A data breach occurs when information that should remain private—customer records, credentials, financial data, source code, or regulated personal information—is accessed or exfiltrated without authorization. Breaches typically start with an exposed entry point such as an unpatched service, misconfigured cloud storage, compromised password, or leaked API key. Once inside, attackers copy, modify, or publish sensitive information and may escalate privileges to reach backups or shadow IT systems. Modern incidents blend phishing, credential stuffing, supply chain exposure, and exploitation of zero-day vulnerabilities, so a single oversight can cascade into broad disclosure.

Why it matters

Breaches trigger financial loss, regulatory fines, legal action, and long-term erosion of customer trust. Disclosure obligations under regimes such as GDPR or PCI DSS require precise knowledge of what data was exposed and how.
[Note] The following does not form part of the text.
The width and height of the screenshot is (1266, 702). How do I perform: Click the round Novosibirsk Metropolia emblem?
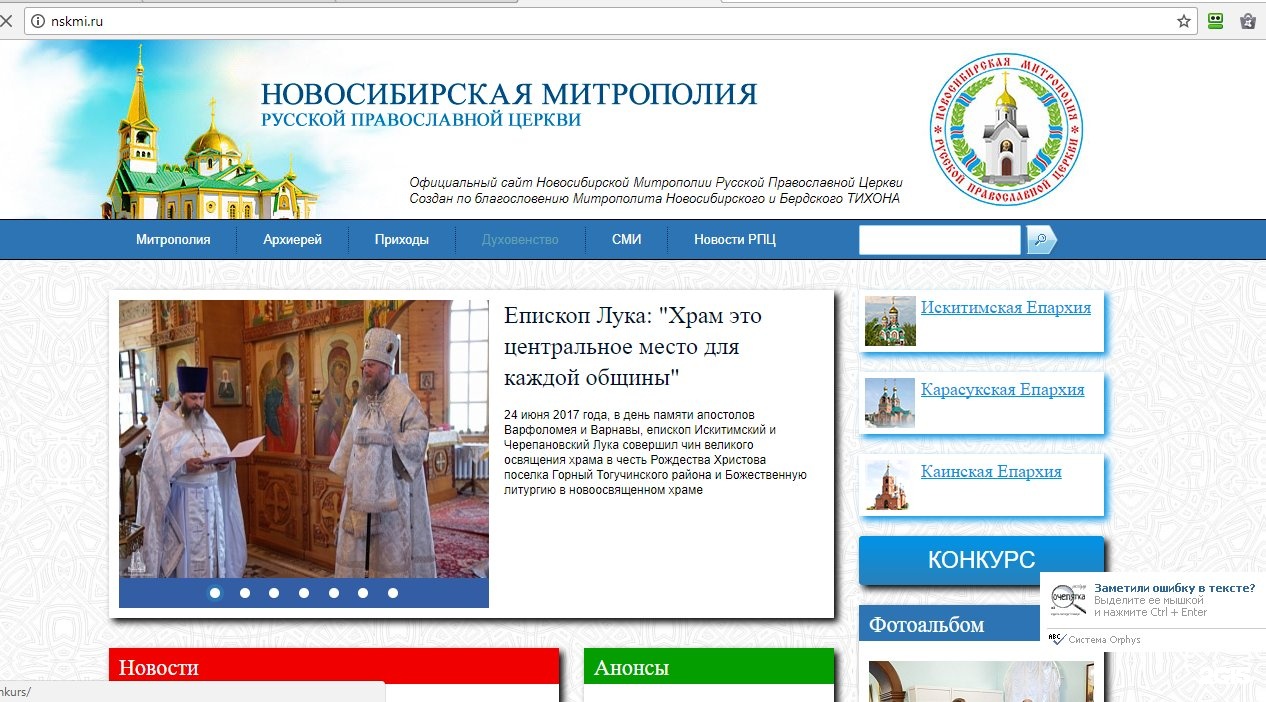(x=1006, y=129)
For SMBs, even a modest breach can outpace insurance coverage, disrupt operations, and damage partnerships—making prevention, rapid detection, and transparent response essential parts of resilience planning.

How to reduce risk

  • Enforce strong authentication, including Multi-Factor Authentication (MFA) for every account touching sensitive data.
  • Continuously monitor internet-facing assets with Vulnerability Scanning to catch misconfigurations, exposed services, and outdated software.
  • Use Encryption at Rest and strong TLS/SSL to ensure stolen files cannot be read even if copied.
  • Apply timely security patches across infrastructure, SaaS tooling, and integrations to shrink exploitable windows.
  • Minimize data collection, restrict access by role, and routinely audit who can view or modify crown-jewel records.
  • Train employees on phishing awareness, incident reporting, and secure handling of credentials or portable media.